TASK DIRECTIONS - Could you retype the entries exactly as they are?

(Stored items)
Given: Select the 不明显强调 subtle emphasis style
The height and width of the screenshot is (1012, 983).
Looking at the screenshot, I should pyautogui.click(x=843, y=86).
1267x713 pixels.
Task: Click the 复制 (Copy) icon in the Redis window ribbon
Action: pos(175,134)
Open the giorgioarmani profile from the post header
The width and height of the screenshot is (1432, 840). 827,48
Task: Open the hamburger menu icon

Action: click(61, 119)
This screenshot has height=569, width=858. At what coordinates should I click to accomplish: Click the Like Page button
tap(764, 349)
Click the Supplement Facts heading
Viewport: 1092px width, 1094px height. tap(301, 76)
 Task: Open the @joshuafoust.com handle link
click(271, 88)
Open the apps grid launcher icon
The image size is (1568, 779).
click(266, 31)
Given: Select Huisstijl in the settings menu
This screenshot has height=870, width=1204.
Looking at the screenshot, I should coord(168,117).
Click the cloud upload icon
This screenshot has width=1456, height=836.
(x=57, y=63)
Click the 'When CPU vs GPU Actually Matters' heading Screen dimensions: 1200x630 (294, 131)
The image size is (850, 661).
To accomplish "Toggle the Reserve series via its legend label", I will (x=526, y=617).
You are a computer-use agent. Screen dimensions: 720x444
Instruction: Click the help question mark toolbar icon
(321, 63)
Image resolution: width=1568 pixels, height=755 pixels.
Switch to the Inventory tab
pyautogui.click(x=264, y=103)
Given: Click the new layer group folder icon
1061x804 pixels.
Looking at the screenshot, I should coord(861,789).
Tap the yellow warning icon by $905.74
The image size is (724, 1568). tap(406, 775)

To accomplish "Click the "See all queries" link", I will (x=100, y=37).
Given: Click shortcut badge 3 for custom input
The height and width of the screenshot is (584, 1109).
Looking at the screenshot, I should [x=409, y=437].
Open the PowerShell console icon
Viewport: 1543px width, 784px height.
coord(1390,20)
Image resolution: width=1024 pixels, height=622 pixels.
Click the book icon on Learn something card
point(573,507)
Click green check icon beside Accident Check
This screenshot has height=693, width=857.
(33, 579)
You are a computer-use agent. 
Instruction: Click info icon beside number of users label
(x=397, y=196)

EXERCISE OUTPUT -
Given: Select the 不明显强调 subtle emphasis style
The height and width of the screenshot is (1012, 983).
Looking at the screenshot, I should pyautogui.click(x=843, y=86).
1267x713 pixels.
Task: Click the 复制 (Copy) icon in the Redis window ribbon
Action: pos(175,134)
Open the giorgioarmani profile from the post header
The width and height of the screenshot is (1432, 840). 827,48
Task: Open the hamburger menu icon

Action: click(61, 119)
This screenshot has height=569, width=858. At what coordinates should I click to accomplish: Click the Like Page button
tap(764, 349)
Click the Supplement Facts heading
Viewport: 1092px width, 1094px height. tap(301, 76)
 Task: Open the @joshuafoust.com handle link
click(271, 88)
Open the apps grid launcher icon
The image size is (1568, 779).
click(266, 31)
Given: Select Huisstijl in the settings menu
This screenshot has height=870, width=1204.
Looking at the screenshot, I should coord(168,117).
Click the cloud upload icon
This screenshot has width=1456, height=836.
(x=57, y=63)
Click the 'When CPU vs GPU Actually Matters' heading Screen dimensions: 1200x630 (294, 131)
The image size is (850, 661).
To accomplish "Toggle the Reserve series via its legend label", I will (x=526, y=617).
You are a computer-use agent. Screen dimensions: 720x444
Instruction: Click the help question mark toolbar icon
(321, 63)
Image resolution: width=1568 pixels, height=755 pixels.
Switch to the Inventory tab
pyautogui.click(x=264, y=103)
Given: Click the new layer group folder icon
1061x804 pixels.
Looking at the screenshot, I should coord(861,789).
Tap the yellow warning icon by $905.74
The image size is (724, 1568). tap(406, 775)

To accomplish "Click the "See all queries" link", I will (x=100, y=37).
Given: Click shortcut badge 3 for custom input
The height and width of the screenshot is (584, 1109).
Looking at the screenshot, I should [x=409, y=437].
Open the PowerShell console icon
Viewport: 1543px width, 784px height.
coord(1390,20)
Image resolution: width=1024 pixels, height=622 pixels.
Click the book icon on Learn something card
point(573,507)
Click green check icon beside Accident Check
This screenshot has height=693, width=857.
(33, 579)
You are a computer-use agent. 
Instruction: Click info icon beside number of users label
(x=397, y=196)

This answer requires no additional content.